Sole Trader? Partnership? Director of a Limited Company?Those who are a sole trader, in a partnership or a director of a limited company should be able to get a mortgage from a normal lender as long as the loan is classed as affordable and they have been trading for several years. If you don’t quite meet the standard lending criteria, then there are specialist lenders that offer more flexible underwriting, but they may require a larger deposit.
Limited Company Directors...
If you’re a sole trader, then your application for a mortgage will have to be as a sole trader. However, if you’re a limited company director, then you could apply using your personal income in the same way a sole trader would, so long as it’s before the end of your company tax year.
You could use your self-assessment tax return to evidence your income but as limited company tax years often end differently to personal ones, when you apply for a mortgage will affect which lenders you can apply to.

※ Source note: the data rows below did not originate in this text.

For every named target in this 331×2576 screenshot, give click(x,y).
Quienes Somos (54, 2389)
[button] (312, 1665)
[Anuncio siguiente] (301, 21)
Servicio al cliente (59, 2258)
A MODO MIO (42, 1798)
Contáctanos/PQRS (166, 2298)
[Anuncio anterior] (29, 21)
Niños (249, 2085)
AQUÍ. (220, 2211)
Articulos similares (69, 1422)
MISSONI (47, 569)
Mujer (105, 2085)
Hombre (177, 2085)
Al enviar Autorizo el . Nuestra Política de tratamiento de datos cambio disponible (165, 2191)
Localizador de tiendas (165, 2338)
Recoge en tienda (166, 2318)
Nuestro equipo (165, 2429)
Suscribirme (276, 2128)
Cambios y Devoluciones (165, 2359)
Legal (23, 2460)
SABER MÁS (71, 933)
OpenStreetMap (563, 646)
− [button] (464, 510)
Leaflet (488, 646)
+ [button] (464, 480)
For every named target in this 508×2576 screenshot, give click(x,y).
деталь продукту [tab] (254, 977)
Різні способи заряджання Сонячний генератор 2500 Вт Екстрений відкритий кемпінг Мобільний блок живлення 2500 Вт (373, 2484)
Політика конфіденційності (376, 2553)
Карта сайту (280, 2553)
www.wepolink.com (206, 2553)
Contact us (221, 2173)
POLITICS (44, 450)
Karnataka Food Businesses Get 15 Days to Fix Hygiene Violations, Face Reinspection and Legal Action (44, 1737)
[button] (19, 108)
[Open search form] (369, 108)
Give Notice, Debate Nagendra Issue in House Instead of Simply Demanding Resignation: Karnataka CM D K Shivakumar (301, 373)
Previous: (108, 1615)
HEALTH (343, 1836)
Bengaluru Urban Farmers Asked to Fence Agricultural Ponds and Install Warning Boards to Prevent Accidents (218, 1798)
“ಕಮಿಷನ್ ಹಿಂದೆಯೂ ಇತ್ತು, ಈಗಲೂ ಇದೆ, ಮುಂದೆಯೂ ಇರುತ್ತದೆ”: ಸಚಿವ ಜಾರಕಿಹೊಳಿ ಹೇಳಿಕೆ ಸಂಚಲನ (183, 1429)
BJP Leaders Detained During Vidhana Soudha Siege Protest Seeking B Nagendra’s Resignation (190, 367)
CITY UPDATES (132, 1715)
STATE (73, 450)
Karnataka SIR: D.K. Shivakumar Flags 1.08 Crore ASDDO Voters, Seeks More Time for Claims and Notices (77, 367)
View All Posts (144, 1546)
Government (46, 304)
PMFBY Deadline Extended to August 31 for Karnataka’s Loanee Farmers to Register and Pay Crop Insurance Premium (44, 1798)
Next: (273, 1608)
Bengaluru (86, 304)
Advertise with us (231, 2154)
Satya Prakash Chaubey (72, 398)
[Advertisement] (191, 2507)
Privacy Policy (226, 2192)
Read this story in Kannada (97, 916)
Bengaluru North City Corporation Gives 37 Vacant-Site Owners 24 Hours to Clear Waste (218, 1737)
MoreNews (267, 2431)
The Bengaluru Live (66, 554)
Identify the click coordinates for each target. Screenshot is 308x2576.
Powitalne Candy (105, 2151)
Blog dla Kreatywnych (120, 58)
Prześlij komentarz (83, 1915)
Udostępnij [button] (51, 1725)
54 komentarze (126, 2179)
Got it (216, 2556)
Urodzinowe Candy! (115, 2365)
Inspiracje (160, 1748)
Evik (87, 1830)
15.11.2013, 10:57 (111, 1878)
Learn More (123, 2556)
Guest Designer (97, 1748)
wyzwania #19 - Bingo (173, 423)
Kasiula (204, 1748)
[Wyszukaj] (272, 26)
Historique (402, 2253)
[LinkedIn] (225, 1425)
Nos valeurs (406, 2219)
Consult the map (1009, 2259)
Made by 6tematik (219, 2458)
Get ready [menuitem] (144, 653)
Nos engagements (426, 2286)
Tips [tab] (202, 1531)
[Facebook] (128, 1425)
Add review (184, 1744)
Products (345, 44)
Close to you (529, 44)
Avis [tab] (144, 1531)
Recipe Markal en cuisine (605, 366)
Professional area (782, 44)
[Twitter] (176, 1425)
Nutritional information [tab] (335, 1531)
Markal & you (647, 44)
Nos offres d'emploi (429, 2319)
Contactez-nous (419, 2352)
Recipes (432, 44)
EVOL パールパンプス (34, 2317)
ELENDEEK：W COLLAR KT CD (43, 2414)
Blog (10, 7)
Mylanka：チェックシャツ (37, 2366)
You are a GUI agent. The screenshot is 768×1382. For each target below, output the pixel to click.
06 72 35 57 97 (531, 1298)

How long do I need to be a sole trader for before getting a mortgage?
Unlike the pre-2008 world, a proven history of your trading is now required by a lender when they’re establishing your annual income. Most lenders require three years’ trading history before they will class your income as stable enough to lend on. However, there are lenders out there that will consider your application if you don’t have three years’ accounts.
Sole-trader income requirements for a mortgage: If you’re a sole trader getting a mortgage is the same process and requires the same evidence as if you’re a partnership, with a minimum of 12 months trading.
Partnership mortgage income requirements: 12 months as above
Contractors: If you are a sole-trader contractor who has not yet fulfilled 12 months trading, it is possible to use your day-rate income
CIS scheme: As with contractors, it’s possible to borrow based on your remittance slips and gross income as if you were employed, from just 6 months of trading.